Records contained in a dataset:
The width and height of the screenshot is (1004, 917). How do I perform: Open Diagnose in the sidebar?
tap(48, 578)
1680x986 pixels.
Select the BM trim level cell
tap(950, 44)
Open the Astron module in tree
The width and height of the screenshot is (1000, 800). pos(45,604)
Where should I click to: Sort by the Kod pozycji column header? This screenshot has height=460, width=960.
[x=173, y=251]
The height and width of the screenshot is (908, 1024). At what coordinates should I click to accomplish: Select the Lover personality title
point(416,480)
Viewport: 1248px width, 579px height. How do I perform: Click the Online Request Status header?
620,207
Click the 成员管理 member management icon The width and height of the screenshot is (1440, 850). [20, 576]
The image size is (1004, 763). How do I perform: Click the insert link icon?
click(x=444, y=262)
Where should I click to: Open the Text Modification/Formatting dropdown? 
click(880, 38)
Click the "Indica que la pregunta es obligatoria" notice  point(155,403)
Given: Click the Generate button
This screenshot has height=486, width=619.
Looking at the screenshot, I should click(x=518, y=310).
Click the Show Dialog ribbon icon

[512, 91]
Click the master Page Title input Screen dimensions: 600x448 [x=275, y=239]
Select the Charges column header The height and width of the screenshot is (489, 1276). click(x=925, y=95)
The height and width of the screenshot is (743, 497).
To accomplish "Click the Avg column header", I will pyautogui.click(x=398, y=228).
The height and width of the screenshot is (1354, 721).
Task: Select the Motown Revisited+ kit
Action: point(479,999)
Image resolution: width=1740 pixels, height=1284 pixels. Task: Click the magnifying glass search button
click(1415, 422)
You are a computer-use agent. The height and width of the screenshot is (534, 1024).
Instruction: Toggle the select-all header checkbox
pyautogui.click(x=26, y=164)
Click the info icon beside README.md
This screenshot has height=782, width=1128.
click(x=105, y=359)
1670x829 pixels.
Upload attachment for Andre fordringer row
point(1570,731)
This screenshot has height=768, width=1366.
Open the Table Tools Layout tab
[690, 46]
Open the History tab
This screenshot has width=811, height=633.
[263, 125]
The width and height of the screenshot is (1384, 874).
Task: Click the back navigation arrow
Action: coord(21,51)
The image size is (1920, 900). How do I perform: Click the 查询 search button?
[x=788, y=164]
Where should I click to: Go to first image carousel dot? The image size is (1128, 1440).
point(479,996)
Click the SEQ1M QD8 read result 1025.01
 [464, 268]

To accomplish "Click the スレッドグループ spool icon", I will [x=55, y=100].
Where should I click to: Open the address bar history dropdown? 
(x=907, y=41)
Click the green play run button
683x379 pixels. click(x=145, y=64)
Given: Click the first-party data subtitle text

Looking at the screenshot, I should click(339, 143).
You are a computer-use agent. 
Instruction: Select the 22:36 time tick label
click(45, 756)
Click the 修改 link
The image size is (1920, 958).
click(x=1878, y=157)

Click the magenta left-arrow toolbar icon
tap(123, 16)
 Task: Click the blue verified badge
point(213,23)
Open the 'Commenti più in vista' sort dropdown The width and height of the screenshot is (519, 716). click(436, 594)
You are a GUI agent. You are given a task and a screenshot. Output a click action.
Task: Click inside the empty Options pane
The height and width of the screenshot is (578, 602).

* [YOUR ASSIGNMENT]
Reproduce only the lines above spanning from the line containing "Select the BM trim level cell" through the line containing "Click the 成员管理", word for word.

* [ANSWER SPACE]
Select the BM trim level cell
tap(950, 44)
Open the Astron module in tree
The width and height of the screenshot is (1000, 800). pos(45,604)
Where should I click to: Sort by the Kod pozycji column header? This screenshot has height=460, width=960.
[x=173, y=251]
The height and width of the screenshot is (908, 1024). At what coordinates should I click to accomplish: Select the Lover personality title
point(416,480)
Viewport: 1248px width, 579px height. How do I perform: Click the Online Request Status header?
620,207
Click the 成员管理 member management icon The width and height of the screenshot is (1440, 850). [20, 576]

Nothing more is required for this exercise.